- [Aim of the exercise] Repeat every entry exactly as it stands. Omit the images.

- [Data extracts]

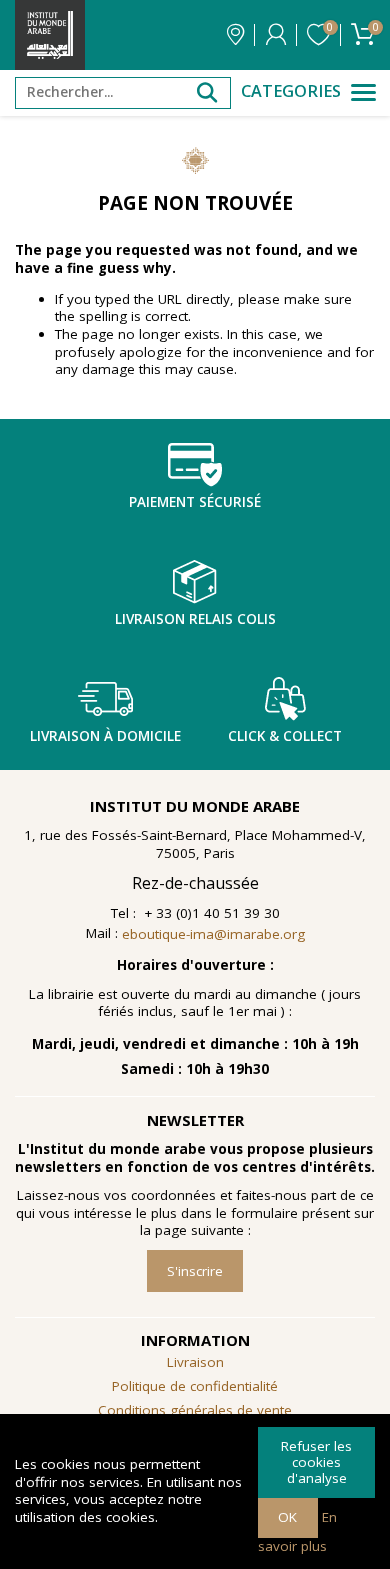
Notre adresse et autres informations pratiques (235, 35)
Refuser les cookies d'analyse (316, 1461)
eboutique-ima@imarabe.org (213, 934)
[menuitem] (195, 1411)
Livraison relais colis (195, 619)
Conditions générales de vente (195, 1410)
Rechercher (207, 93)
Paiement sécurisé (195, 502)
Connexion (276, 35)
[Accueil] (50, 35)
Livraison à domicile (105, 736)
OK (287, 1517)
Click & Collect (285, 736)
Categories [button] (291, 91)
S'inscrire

- [Solution]
Notre adresse et autres informations pratiques (235, 35)
Refuser les cookies d'analyse (316, 1461)
eboutique-ima@imarabe.org (213, 934)
[menuitem] (195, 1411)
Livraison relais colis (195, 619)
Conditions générales de vente (195, 1410)
Rechercher (207, 93)
Paiement sécurisé (195, 502)
Connexion (276, 35)
[Accueil] (50, 35)
Livraison à domicile (105, 736)
OK (287, 1517)
Click & Collect (285, 736)
Categories [button] (291, 91)
S'inscrire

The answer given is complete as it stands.